▶ [EXERCISE OBJECTIVE]
Repeat every record exactly, but keep images out of the copy.

TASK DATA section start

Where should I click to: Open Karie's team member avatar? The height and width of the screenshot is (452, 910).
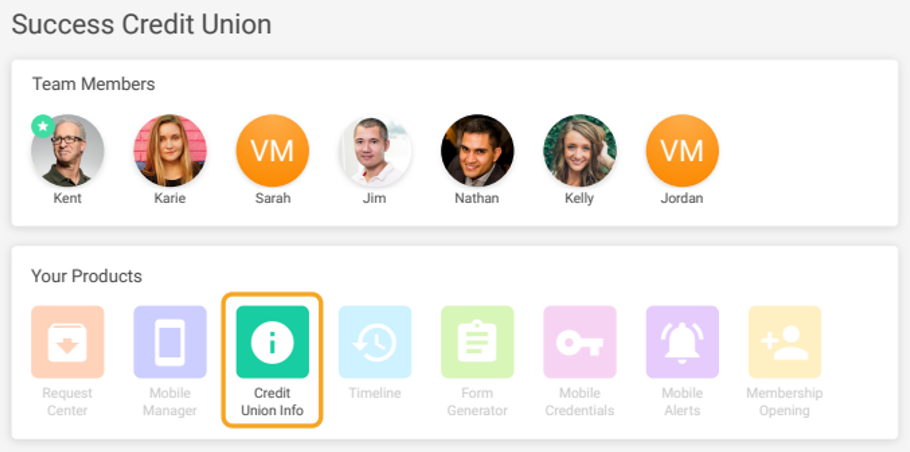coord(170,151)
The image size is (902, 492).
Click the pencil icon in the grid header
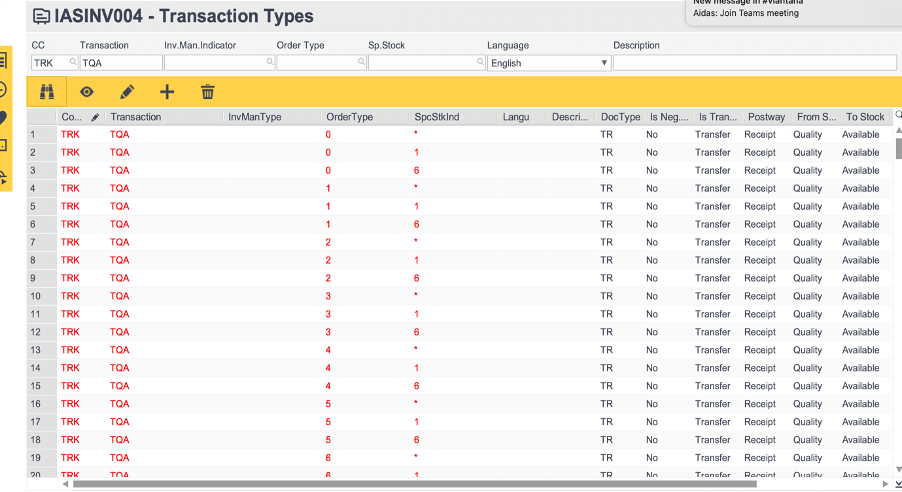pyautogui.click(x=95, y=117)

TASK DATA section end

▶ [REPLY TO THE TASK]
Where should I click to: Open Karie's team member avatar? The height and width of the screenshot is (452, 910).
coord(170,151)
The image size is (902, 492).
Click the pencil icon in the grid header
pyautogui.click(x=95, y=117)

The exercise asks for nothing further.